### Action item
Please reproduce the entries that follow, keeping each word intact.

----- Source material -----

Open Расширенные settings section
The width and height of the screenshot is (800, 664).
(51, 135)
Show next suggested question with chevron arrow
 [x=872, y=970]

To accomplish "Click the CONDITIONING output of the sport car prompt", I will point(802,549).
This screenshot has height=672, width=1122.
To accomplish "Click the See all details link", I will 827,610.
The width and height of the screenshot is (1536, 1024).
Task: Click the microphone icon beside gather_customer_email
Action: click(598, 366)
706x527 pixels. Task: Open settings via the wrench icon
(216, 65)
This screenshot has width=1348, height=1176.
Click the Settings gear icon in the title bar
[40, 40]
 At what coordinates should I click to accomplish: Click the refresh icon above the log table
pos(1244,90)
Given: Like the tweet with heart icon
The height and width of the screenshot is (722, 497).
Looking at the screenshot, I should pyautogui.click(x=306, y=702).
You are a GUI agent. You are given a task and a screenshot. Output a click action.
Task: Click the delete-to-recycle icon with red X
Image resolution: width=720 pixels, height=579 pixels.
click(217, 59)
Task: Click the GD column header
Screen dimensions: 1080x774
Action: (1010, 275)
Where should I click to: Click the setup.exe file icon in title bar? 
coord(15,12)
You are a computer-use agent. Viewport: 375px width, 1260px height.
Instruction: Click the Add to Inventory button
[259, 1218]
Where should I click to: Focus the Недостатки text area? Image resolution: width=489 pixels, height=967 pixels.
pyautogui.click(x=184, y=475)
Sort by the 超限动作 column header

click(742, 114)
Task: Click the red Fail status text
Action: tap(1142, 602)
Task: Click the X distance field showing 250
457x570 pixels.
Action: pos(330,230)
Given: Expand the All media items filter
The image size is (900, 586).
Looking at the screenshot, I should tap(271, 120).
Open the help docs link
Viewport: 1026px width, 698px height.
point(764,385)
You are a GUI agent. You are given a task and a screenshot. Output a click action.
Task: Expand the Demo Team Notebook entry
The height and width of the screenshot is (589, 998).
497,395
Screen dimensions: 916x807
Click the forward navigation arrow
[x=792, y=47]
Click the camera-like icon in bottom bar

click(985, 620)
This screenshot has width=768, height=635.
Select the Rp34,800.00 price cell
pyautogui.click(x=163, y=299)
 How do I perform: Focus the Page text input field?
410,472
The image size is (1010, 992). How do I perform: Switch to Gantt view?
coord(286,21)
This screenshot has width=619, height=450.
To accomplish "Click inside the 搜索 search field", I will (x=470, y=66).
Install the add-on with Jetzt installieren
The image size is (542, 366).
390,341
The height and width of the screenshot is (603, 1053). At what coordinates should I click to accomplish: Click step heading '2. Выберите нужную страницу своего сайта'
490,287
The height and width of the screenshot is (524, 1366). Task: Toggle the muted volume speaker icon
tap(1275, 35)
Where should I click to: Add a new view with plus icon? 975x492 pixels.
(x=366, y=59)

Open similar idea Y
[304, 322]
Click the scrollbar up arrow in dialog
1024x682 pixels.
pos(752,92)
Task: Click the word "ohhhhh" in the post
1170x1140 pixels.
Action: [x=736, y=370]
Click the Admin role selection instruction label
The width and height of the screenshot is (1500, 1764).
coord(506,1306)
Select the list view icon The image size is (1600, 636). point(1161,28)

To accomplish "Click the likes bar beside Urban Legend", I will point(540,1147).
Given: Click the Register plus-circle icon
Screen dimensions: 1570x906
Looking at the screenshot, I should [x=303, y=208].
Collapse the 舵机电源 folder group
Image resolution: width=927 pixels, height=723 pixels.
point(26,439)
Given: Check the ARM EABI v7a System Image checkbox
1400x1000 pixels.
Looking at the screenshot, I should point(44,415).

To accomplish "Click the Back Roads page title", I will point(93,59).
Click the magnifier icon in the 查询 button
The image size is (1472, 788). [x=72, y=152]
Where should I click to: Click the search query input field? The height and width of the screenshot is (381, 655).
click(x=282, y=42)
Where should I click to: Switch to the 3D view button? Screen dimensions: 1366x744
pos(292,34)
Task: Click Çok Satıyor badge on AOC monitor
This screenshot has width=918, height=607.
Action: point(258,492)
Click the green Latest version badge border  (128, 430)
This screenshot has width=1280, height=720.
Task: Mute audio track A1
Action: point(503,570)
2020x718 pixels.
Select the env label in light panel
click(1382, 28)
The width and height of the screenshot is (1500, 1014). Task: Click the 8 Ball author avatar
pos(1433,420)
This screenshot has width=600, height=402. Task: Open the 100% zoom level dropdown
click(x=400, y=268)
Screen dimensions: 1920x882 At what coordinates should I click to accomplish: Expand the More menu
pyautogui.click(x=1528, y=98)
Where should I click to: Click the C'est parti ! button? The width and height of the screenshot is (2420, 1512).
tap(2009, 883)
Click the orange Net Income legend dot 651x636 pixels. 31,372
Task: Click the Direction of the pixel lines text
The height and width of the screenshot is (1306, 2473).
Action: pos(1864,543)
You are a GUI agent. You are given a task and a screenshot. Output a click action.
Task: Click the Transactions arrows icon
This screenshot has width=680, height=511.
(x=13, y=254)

-----

### Result of this exercise
Open Расширенные settings section
The width and height of the screenshot is (800, 664).
(51, 135)
Show next suggested question with chevron arrow
 [x=872, y=970]

To accomplish "Click the CONDITIONING output of the sport car prompt", I will point(802,549).
This screenshot has height=672, width=1122.
To accomplish "Click the See all details link", I will 827,610.
The width and height of the screenshot is (1536, 1024).
Task: Click the microphone icon beside gather_customer_email
Action: click(598, 366)
706x527 pixels. Task: Open settings via the wrench icon
(216, 65)
This screenshot has width=1348, height=1176.
Click the Settings gear icon in the title bar
[40, 40]
 At what coordinates should I click to accomplish: Click the refresh icon above the log table
pos(1244,90)
Given: Like the tweet with heart icon
The height and width of the screenshot is (722, 497).
Looking at the screenshot, I should pyautogui.click(x=306, y=702).
You are a GUI agent. You are given a task and a screenshot. Output a click action.
Task: Click the delete-to-recycle icon with red X
Image resolution: width=720 pixels, height=579 pixels.
click(217, 59)
Task: Click the GD column header
Screen dimensions: 1080x774
Action: (1010, 275)
Where should I click to: Click the setup.exe file icon in title bar? 
coord(15,12)
You are a computer-use agent. Viewport: 375px width, 1260px height.
Instruction: Click the Add to Inventory button
[259, 1218]
Where should I click to: Focus the Недостатки text area? Image resolution: width=489 pixels, height=967 pixels.
pyautogui.click(x=184, y=475)
Sort by the 超限动作 column header

click(742, 114)
Task: Click the red Fail status text
Action: tap(1142, 602)
Task: Click the X distance field showing 250
457x570 pixels.
Action: pos(330,230)
Given: Expand the All media items filter
The image size is (900, 586).
Looking at the screenshot, I should tap(271, 120).
Open the help docs link
Viewport: 1026px width, 698px height.
point(764,385)
You are a GUI agent. You are given a task and a screenshot. Output a click action.
Task: Expand the Demo Team Notebook entry
The height and width of the screenshot is (589, 998).
497,395
Screen dimensions: 916x807
Click the forward navigation arrow
[x=792, y=47]
Click the camera-like icon in bottom bar

click(985, 620)
This screenshot has width=768, height=635.
Select the Rp34,800.00 price cell
pyautogui.click(x=163, y=299)
 How do I perform: Focus the Page text input field?
410,472
The image size is (1010, 992). How do I perform: Switch to Gantt view?
coord(286,21)
This screenshot has width=619, height=450.
To accomplish "Click inside the 搜索 search field", I will (x=470, y=66).
Install the add-on with Jetzt installieren
The image size is (542, 366).
390,341
The height and width of the screenshot is (603, 1053). At what coordinates should I click to accomplish: Click step heading '2. Выберите нужную страницу своего сайта'
490,287
The height and width of the screenshot is (524, 1366). Task: Toggle the muted volume speaker icon
tap(1275, 35)
Where should I click to: Add a new view with plus icon? 975x492 pixels.
(x=366, y=59)

Open similar idea Y
[304, 322]
Click the scrollbar up arrow in dialog
1024x682 pixels.
pos(752,92)
Task: Click the word "ohhhhh" in the post
1170x1140 pixels.
Action: [x=736, y=370]
Click the Admin role selection instruction label
The width and height of the screenshot is (1500, 1764).
coord(506,1306)
Select the list view icon The image size is (1600, 636). point(1161,28)

To accomplish "Click the likes bar beside Urban Legend", I will point(540,1147).
Given: Click the Register plus-circle icon
Screen dimensions: 1570x906
Looking at the screenshot, I should [x=303, y=208].
Collapse the 舵机电源 folder group
Image resolution: width=927 pixels, height=723 pixels.
point(26,439)
Given: Check the ARM EABI v7a System Image checkbox
1400x1000 pixels.
Looking at the screenshot, I should point(44,415).

To accomplish "Click the Back Roads page title", I will point(93,59).
Click the magnifier icon in the 查询 button
The image size is (1472, 788). [x=72, y=152]
Where should I click to: Click the search query input field? The height and width of the screenshot is (381, 655).
click(x=282, y=42)
Where should I click to: Switch to the 3D view button? Screen dimensions: 1366x744
pos(292,34)
Task: Click Çok Satıyor badge on AOC monitor
This screenshot has width=918, height=607.
Action: point(258,492)
Click the green Latest version badge border  (128, 430)
This screenshot has width=1280, height=720.
Task: Mute audio track A1
Action: point(503,570)
2020x718 pixels.
Select the env label in light panel
click(1382, 28)
The width and height of the screenshot is (1500, 1014). Task: Click the 8 Ball author avatar
pos(1433,420)
This screenshot has width=600, height=402. Task: Open the 100% zoom level dropdown
click(x=400, y=268)
Screen dimensions: 1920x882 At what coordinates should I click to accomplish: Expand the More menu
pyautogui.click(x=1528, y=98)
Where should I click to: Click the C'est parti ! button? The width and height of the screenshot is (2420, 1512).
tap(2009, 883)
Click the orange Net Income legend dot 651x636 pixels. 31,372
Task: Click the Direction of the pixel lines text
The height and width of the screenshot is (1306, 2473).
Action: pos(1864,543)
You are a GUI agent. You are given a task and a screenshot. Output a click action.
Task: Click the Transactions arrows icon
This screenshot has width=680, height=511.
(x=13, y=254)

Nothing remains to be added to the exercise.